D’emblée, je déclare mes anciens intérêts. Dans une autre vie, j’ai présidé l’Association des appellations d’origine protégée (AOP), qui réunit les producteurs de fromage, de produits carnés ou autres encore (pain de seigle, cardon, cuchaule, etc.). Quand j’ai commencé, je n’y connaissais pas grand-chose pour être honnête, mais j’ai visité pendant des années des exploitations, rencontré des producteurs, passé du temps à discuter avec des familles, sur les alpages, à manger des gratins de cornettes au soleil, à discuter des troupeaux, des produits et de la nature qui les nourrit. Protéger les paysans, les régions d’origine, garantir la traçabilité des produits pour les consommatrices et consommateurs n’est pas une mince affaire. En Suisse, en Europe, et dans le monde, il s’agit d’éviter qu’on produise n’importe quoi, pour n’importe qui, en traitant les bêtes et les gens n’importe comment.

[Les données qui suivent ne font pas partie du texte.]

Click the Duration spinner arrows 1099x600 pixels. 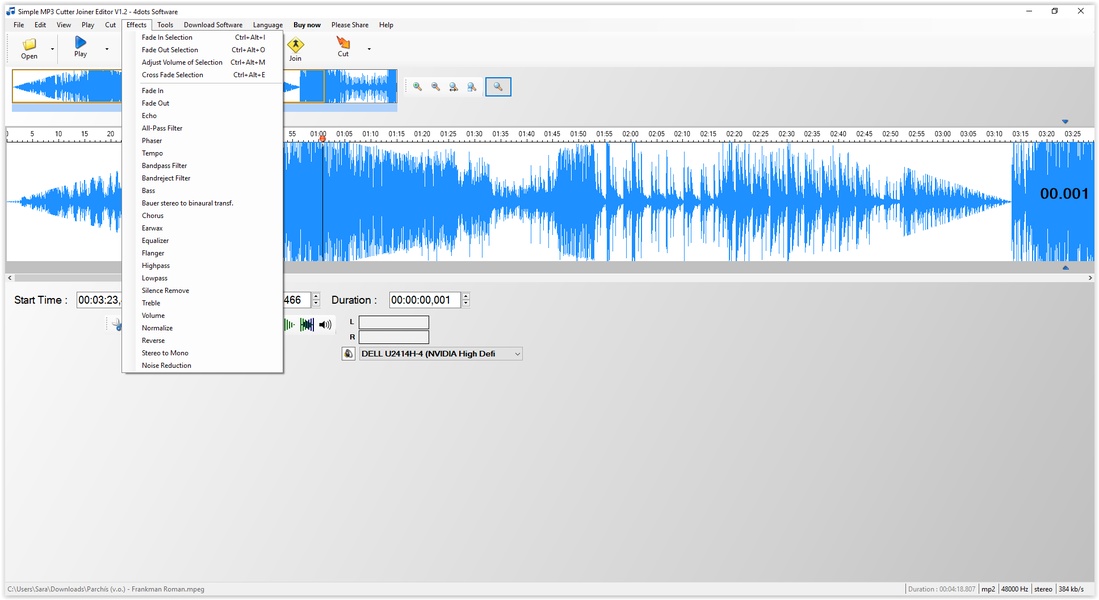pyautogui.click(x=466, y=300)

Et voilà que le gruyère est désormais attaqué par les États-Unis, qui se sont toujours opposés à la protection des appellations d’origine, y compris pour leurs propres produits. Ils préfèrent négocier des marques, représentées par des batteries d’avocats qui, comme les vaches du Wisconsin, n’ont jamais mis les pieds dans un champ.

Ainsi vogue la mondialisation

Pas très loin du Wisconsin, à Chicago, l’entreprise américaine Mondelez International, deuxième acteur mondial de l’agroalimentaire, vient de décider que désormais la fabrication du Toblerone, qui appartient à son cheptel, sera produit en Slovaquie. Conséquence la plus évidente: le Cervin disparaît des emballages. Une loi, à l’époque disputée comme jamais par l’industrie, impose que l’utilisation de l’identité nationale est autorisée uniquement pour des produits faits en Suisse, ce qui est quand même la moindre des choses.

Des symboles que la Suisse a inventés (le gruyère, il y a plus de 200 ans, le Toblerone depuis 1908), développés, aimés, qui font partie de nos racines, de la mémoire collective sont ainsi bradés par les impératifs de groupes ou de pays plus puissants que nous.

Ces décisions occupent quelques titres et puis s’en vont, ainsi vogue la mondialisation. On préfère faire tout un Cervin de l’appellation d’origine d’une conseillère d’État, trop zougoise pour être vaudoise. En ce sens, la semaine de Valérie Dittli ressemble au gruyère. Croûte épaisse, coups durs et des larmes qui ont le goût du sel.